De nombreuses incompréhensions persistent parmi les cas les plus médiatisés d’appropriation culturelle, particulièrement lorsqu’il s’agit de l’appropriation de cultures immatérielles, de la mémoire collective et de la manière de les partager. Caroline Nepton Hotte, l’une des signataires de la lettre ouverte sur la pièce Kanata (publiée dans Le Devoir du 15 décembre 2018), fait la genèse de cette polémique qui a été largement dépouillée de son contexte. La critique du groupe s’inscrit en effet dans l’importante démarche de décolonisation et de « réappropriation culturelle » (biskaabiiyang, ou « re-création de l’épanouissement culturel et politique du passé ») des Premières Nations. Même si cette réappropriation peut et doit se faire avec l’ensemble des citoyen.ne.s, comme le souligne l’auteure, elle doit d’abord être modulée par des voix autochtones.
Cesser de parler à la place de l’autre est probablement le fondement d’une réflexion critique sur l’appropriation culturelle et la décolonisation. Et le fait d’en débattre « entre nous », c’est-à-dire entre personnes qui ont le privilège d’accéder aux principales plateformes de discussion, met en avant une autre réalité qui concerne l’accès à la visibilité, aux lieux de diffusion, à la représentation et au financement. Dans le champ de l’art, cela force également à reconnaître l’existence d’un cadre esthétique défini par la culture occidentale, sur lequel les artistes issu.e.s d’autres cultures doivent (encore) se mouler. C’est aussi ce cadre esthétique qui nous a menés à prendre ce qui nous convient d’une culture et à délaisser le reste, à choisir une histoire, mais rarement les personnes les mieux placées pour la raconter. C’est encore ce même cadre qui contribue à formater le discours lorsque, pour justifier le geste d’appropriation, on remplace le terme par celui d’« emprunt ». On oublie toutefois que, pour qu’un emprunt en soit un, il faut qu’il y ait un retour à la personne qui prête.

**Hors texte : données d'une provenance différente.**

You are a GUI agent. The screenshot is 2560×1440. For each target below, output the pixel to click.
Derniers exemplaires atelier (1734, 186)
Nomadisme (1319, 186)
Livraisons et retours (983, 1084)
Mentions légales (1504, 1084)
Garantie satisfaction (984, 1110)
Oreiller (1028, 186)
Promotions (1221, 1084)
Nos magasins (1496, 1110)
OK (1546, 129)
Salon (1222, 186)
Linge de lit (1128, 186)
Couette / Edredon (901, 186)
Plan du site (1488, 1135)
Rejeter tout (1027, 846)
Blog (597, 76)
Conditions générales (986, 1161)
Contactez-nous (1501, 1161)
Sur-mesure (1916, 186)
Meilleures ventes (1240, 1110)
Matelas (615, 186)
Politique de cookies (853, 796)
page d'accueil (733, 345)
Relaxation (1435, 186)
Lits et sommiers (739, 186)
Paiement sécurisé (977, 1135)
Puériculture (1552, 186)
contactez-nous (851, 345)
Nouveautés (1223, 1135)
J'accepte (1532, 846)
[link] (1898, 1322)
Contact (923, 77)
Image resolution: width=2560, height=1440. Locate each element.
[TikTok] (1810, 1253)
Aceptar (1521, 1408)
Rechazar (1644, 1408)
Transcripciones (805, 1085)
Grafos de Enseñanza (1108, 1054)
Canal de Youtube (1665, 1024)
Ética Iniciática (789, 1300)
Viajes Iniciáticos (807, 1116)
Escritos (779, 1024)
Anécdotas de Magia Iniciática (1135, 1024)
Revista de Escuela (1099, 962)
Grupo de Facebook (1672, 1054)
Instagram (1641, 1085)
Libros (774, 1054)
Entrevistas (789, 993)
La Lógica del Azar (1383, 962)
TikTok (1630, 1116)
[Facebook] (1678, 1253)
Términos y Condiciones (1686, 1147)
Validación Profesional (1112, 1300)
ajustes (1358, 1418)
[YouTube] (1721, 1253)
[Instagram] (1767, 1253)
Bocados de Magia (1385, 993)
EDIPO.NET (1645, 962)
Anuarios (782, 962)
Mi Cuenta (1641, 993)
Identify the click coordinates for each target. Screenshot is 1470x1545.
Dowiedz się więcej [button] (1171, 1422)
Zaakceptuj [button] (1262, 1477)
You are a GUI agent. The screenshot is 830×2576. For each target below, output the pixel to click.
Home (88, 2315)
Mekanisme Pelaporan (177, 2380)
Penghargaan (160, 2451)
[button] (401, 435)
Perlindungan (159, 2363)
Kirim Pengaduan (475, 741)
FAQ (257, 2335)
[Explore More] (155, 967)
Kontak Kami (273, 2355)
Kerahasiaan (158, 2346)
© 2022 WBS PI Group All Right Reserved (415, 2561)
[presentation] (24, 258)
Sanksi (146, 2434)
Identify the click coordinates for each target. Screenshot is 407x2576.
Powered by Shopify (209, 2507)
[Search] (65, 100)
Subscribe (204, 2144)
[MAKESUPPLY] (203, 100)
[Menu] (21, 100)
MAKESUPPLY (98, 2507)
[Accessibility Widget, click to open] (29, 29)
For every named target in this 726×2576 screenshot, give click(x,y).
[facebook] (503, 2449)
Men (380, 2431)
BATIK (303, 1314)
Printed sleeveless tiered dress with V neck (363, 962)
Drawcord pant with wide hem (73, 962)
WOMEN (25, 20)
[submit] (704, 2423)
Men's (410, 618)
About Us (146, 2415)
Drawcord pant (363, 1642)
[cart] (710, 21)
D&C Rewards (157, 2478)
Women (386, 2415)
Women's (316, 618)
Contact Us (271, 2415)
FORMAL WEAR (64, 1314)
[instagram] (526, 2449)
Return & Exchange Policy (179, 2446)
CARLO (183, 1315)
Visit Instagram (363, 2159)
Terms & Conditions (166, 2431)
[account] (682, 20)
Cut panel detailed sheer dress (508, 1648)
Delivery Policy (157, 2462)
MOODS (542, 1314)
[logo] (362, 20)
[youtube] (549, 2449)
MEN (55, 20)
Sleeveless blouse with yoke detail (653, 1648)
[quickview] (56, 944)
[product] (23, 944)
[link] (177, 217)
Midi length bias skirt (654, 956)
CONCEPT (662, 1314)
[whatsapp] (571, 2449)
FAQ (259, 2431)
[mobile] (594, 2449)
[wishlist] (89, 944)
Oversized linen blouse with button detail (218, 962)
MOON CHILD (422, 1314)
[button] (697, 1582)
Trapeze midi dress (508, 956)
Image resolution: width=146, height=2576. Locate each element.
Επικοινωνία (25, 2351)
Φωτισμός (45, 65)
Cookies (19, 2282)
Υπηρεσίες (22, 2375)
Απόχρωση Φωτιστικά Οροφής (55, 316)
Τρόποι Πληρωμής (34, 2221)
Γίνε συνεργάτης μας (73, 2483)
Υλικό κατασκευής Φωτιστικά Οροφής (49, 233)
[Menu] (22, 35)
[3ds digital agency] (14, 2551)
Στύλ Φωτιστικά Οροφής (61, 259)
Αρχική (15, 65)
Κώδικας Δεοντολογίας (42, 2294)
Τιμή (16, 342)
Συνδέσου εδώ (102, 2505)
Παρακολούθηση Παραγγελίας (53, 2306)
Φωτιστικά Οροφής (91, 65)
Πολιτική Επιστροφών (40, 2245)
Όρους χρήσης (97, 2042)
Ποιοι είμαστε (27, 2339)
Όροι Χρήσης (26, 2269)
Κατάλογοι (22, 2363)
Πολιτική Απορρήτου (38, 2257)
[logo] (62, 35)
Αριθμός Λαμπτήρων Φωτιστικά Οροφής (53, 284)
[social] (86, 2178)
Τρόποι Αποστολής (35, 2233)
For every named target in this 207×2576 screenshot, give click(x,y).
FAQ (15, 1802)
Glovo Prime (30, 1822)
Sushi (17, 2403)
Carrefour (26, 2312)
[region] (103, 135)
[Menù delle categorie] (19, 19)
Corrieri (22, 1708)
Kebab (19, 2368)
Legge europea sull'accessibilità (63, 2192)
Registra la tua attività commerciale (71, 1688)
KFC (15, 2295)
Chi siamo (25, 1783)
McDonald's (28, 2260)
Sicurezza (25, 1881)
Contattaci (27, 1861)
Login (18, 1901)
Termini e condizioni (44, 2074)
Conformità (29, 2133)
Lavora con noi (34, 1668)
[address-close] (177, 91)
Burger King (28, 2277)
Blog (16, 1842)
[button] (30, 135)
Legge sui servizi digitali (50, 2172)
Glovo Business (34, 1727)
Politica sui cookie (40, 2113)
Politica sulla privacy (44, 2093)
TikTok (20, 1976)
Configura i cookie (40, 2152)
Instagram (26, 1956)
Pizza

Les différents litiges issus de l’appropriation provoquent évidemment des remises en question, des mouvements de retrait et parfois même des situations qui semblent injustes. Mais en définitive, la question de la responsabilité s’impose. Dans l’appropriation artistique, elle tient surtout au fait d’assumer les conséquences de ses choix (les poursuites juridiques, notamment). Mais dans le cas plus controversé et très sensible de l’appropriation culturelle, la responsabilité prend un tout autre sens. En définir les contours reste un défi à relever. Pour certains, la responsabilité de l’artiste implique de ne plus ignorer le contexte social et politique dans lequel s’inscrit une oeuvre. Pour d’autres, c’est de maintenir sa position et défendre coûte que coûte l’autonomie de l’art. Dans tous les cas, s’il est vrai que l’art n’émerge pas nécessairement dans la paix et le consensus, il faut néanmoins espérer qu’il ne deviendra pas l’expression d’un repli sur soi. L’ouverture au dialogue demeure, en définitive, le meilleur exemple de responsabilité artistique et citoyenne.